◆ Le texte ◆
· · ·

L’histoire d’une
passion. Nantes, 1955. Les chantiers navals sont en grève. François Guilbaud,
métallurgiste fiancé à Violette, rencontre Edith. Une passion naît entre eux
mais il ne sait pas qu’elle est la fille de La Colonelle chez qui il loue « une
chambre en ville ». Quant à Edith, elle a un mari jaloux, Edmond. Edith et
François, submergés par la passion, réalisent qu’ils ne sont rien l’un sans
l’autre. La grève pour le droit au travail des ouvriers se durcit et prend de
l’ampleur : une muraille de casques, de boucliers et de matraques se dresse.
Une chambre en ville
est souvent considéré comme le dernier grand film de Jacques Demy. Il s’agit en
effet de l’aboutissement d’un projet de longue haleine pour le réalisateur qui
y travaille depuis le milieu des années 50. Au départ envisagé comme un roman,
le récit devient un scénario qu’il ne cesse de remanier entre 1964 et 1974 où
il trouvera sa forme définitive. D’autres problèmes vont alors se poser avec le
désistement du casting initialement envisagé puisque Catherine Deneuve ne
souhaitant cette fois pas être doublée au chant abandonne le projet, suivit par
son partenaire Gérard Depardieu solidaire.
Avec la perte de ces têtes d’affiches
prestigieuses, la Gaumont abandonne à son tour le financement de cette
production risquée qui n’aboutira qu’en 1981. Jacques Demy s’était
bien entendu avec Dominique Sanda durant le tournage du téléfilm La Naissance du jour (adapté de Colette)
et cette dernière va solliciter la productrice Christine Gouze-Rénal, belle-sœur de François
Mitterrand qui selon la légende dans l’euphorie de l’élection va accepter de
produire le film. Après trente ans de gestation, le film va enfin voir le jour mais
sans la musique de Michel Legrand peu emballé par la dimension sociale du
scénario et qui cède sa place à Michel Colombier.

· · ·

◆ Liste ◆
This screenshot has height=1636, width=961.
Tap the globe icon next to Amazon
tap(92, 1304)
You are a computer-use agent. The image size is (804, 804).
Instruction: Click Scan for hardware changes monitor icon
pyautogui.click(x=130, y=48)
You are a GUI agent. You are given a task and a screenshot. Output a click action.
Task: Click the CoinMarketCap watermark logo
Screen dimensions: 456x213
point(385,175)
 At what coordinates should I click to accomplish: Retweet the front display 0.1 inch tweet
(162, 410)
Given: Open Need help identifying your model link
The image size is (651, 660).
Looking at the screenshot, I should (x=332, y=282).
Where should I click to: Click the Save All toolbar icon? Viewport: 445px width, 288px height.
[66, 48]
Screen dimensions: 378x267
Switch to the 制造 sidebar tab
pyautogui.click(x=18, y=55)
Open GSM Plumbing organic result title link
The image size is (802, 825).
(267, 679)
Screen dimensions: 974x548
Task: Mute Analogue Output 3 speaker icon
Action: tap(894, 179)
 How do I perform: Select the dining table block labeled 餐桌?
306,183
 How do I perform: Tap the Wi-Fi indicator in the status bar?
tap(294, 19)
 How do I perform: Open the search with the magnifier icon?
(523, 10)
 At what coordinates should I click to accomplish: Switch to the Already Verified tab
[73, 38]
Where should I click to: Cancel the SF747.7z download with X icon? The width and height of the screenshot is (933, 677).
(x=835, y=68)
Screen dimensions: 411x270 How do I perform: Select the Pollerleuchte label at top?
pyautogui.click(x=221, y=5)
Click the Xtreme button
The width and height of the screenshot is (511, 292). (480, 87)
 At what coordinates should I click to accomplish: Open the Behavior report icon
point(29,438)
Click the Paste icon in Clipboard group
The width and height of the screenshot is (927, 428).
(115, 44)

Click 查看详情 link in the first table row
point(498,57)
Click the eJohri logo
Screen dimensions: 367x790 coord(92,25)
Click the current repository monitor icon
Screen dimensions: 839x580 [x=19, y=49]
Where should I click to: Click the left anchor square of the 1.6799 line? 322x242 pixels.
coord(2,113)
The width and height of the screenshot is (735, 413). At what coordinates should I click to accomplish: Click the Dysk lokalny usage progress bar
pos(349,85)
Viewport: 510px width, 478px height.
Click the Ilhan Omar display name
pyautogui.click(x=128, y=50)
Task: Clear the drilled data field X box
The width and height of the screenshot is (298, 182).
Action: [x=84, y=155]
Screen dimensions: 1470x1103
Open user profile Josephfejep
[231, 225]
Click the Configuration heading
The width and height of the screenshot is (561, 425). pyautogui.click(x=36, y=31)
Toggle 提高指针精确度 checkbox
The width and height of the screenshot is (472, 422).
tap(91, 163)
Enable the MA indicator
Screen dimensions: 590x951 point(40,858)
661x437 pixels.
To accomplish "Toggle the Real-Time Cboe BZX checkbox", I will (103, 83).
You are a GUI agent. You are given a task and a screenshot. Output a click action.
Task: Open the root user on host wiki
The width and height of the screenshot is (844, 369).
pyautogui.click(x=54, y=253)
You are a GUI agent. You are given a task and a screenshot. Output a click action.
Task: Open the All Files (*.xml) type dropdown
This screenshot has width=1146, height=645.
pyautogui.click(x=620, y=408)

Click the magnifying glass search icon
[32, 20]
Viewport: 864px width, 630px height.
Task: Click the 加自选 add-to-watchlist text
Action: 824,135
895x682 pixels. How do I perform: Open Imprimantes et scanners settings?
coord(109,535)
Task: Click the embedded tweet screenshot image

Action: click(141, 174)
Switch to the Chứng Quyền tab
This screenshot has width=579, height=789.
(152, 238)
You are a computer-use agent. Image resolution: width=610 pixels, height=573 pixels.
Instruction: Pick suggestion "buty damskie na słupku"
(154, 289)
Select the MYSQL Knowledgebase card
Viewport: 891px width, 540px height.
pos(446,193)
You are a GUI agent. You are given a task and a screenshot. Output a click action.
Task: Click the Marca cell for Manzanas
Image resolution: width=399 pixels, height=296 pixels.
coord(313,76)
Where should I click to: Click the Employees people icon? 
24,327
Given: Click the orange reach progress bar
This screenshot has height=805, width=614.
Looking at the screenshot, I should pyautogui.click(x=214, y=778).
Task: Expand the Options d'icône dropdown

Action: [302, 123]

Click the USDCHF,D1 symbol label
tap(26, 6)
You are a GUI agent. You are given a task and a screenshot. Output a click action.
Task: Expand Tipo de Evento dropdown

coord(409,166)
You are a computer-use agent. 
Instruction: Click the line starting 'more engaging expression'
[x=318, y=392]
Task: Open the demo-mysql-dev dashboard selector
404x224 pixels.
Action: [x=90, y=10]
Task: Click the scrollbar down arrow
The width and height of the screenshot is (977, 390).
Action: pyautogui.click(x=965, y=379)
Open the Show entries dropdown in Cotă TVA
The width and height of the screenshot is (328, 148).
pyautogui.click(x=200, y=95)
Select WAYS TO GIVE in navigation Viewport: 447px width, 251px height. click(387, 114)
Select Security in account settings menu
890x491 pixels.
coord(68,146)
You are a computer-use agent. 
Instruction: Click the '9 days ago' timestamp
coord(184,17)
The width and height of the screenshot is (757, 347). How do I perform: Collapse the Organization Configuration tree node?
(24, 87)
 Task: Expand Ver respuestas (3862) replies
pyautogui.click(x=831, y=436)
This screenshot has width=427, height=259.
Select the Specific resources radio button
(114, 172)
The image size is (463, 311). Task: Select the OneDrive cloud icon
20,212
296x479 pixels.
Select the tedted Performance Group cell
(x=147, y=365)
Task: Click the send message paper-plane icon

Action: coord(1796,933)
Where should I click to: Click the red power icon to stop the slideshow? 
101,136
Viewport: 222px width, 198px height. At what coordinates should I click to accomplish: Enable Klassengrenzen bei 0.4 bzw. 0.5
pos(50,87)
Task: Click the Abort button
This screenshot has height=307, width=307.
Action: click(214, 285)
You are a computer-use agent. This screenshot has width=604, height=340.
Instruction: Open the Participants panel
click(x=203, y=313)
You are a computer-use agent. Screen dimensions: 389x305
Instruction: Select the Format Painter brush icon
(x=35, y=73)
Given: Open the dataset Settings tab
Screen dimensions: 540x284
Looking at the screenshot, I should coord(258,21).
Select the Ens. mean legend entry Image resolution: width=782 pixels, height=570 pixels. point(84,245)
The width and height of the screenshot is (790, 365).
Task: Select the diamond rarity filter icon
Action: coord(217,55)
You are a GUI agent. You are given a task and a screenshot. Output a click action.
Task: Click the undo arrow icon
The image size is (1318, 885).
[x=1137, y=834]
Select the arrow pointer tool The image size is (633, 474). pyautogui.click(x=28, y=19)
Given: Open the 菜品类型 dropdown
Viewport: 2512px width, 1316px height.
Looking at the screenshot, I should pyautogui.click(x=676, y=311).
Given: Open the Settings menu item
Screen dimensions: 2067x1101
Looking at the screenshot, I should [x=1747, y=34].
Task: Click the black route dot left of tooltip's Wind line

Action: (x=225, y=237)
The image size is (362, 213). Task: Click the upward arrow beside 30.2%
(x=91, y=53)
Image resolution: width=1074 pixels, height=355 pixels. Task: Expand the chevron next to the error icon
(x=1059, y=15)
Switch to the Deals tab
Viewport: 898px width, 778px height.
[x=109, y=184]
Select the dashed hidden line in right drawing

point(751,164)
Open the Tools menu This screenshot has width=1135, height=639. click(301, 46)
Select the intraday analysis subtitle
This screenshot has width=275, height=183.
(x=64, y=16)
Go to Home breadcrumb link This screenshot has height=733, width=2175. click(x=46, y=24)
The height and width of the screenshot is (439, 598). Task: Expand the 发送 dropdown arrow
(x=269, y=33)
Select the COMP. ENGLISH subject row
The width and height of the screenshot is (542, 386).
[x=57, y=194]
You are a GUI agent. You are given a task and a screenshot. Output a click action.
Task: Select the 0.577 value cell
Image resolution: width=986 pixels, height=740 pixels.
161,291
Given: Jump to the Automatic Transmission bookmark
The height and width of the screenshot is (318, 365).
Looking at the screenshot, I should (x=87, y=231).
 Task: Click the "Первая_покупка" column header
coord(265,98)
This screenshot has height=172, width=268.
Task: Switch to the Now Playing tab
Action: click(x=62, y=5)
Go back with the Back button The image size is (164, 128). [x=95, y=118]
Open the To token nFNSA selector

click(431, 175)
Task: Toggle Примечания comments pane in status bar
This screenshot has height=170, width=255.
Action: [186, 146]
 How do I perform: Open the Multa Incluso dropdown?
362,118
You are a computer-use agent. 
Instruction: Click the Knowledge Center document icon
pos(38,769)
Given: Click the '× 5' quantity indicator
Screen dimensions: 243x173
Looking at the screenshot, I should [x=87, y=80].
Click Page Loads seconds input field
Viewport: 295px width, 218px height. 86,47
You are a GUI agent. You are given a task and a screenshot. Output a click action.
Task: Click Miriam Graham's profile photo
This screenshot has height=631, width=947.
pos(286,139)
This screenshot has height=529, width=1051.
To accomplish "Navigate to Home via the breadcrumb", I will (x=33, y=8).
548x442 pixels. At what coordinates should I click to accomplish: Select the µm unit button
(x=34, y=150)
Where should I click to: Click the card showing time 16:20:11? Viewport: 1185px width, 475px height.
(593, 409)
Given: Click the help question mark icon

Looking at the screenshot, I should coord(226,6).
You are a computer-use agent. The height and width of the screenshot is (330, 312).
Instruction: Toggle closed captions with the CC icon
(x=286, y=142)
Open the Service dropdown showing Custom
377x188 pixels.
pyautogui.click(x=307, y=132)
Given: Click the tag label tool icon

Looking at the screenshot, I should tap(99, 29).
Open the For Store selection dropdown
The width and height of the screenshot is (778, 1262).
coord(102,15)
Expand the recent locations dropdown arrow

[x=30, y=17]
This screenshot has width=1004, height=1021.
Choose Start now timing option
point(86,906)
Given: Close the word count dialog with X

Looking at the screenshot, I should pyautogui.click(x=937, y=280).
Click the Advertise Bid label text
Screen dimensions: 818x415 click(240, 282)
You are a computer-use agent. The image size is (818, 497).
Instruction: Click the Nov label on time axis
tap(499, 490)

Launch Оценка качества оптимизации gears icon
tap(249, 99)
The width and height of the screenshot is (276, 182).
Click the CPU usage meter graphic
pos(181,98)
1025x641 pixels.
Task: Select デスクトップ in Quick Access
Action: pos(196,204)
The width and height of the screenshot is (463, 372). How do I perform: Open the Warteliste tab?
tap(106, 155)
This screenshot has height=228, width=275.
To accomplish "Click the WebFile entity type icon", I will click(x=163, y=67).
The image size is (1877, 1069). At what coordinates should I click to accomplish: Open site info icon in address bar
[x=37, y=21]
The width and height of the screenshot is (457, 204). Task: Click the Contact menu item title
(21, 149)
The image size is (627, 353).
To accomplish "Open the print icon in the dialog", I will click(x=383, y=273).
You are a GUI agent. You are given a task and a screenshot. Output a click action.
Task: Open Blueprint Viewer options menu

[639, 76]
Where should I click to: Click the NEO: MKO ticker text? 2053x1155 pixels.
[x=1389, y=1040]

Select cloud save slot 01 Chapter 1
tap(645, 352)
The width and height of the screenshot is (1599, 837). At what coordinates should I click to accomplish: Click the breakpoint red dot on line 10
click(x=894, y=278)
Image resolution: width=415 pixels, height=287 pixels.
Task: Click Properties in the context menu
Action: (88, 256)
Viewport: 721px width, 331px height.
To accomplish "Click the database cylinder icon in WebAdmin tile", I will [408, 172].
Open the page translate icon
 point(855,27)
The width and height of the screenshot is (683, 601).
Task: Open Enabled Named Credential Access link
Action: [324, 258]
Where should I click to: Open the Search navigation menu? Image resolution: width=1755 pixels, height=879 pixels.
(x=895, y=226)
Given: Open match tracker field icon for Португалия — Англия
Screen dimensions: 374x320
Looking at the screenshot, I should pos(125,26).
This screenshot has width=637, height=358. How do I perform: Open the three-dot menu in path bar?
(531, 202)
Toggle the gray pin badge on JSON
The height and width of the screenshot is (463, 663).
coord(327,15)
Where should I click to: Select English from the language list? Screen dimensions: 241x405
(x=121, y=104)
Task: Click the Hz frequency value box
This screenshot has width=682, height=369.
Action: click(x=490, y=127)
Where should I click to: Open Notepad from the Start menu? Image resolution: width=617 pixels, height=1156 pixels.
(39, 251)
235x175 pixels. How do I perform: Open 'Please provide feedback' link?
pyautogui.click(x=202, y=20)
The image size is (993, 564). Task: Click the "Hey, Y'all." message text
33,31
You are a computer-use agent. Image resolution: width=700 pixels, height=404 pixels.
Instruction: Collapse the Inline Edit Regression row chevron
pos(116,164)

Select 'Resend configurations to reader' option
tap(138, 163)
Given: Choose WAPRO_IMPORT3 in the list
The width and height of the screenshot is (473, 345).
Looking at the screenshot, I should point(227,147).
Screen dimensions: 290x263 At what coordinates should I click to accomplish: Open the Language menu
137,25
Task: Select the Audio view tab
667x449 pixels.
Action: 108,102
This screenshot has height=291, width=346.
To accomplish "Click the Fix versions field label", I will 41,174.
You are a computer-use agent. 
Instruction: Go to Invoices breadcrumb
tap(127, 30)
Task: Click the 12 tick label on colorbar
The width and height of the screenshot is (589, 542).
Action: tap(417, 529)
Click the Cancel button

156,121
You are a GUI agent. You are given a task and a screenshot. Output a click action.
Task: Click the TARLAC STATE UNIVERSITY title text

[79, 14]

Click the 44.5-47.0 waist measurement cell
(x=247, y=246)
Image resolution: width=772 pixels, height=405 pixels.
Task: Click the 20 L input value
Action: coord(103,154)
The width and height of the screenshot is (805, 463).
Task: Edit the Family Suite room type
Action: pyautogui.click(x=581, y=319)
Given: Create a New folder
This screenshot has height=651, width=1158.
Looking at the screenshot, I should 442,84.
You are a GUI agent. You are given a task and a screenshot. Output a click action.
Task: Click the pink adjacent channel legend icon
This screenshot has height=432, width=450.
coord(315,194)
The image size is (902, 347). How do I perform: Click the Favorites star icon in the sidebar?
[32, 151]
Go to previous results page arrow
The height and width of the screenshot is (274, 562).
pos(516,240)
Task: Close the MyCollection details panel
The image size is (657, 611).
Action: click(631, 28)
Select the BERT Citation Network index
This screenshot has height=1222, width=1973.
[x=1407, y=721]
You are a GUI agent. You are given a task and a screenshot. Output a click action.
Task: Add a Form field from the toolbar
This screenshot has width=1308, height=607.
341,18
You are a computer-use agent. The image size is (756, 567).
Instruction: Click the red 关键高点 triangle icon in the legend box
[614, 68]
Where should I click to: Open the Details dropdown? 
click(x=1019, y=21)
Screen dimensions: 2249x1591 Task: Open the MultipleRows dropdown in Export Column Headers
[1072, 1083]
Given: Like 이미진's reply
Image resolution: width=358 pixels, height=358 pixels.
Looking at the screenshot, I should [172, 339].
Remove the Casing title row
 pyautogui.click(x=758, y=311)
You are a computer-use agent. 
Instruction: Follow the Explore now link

· · ·

◆ Travail demandé ◆
Résumez en deux phrases le texte sur le film Une chambre en ville.

◆ Exercice corrigé ◆
À Nantes en 1955, pendant une grève des chantiers navals, le métallurgiste François Guilbaud, fiancé à Violette, vit une passion avec Edith, femme d'un mari jaloux, Edmond, et fille de La Colonelle chez qui il loue une chambre. Souvent considéré comme le dernier grand film de Jacques Demy, qui y travaillait depuis le milieu des années 50, le projet perd Catherine Deneuve, Gérard Depardieu et le financement de la Gaumont, puis voit enfin le jour en 1981, produit par Christine Gouze-Rénal, avec la musique de Michel Colombier à la place de Michel Legrand.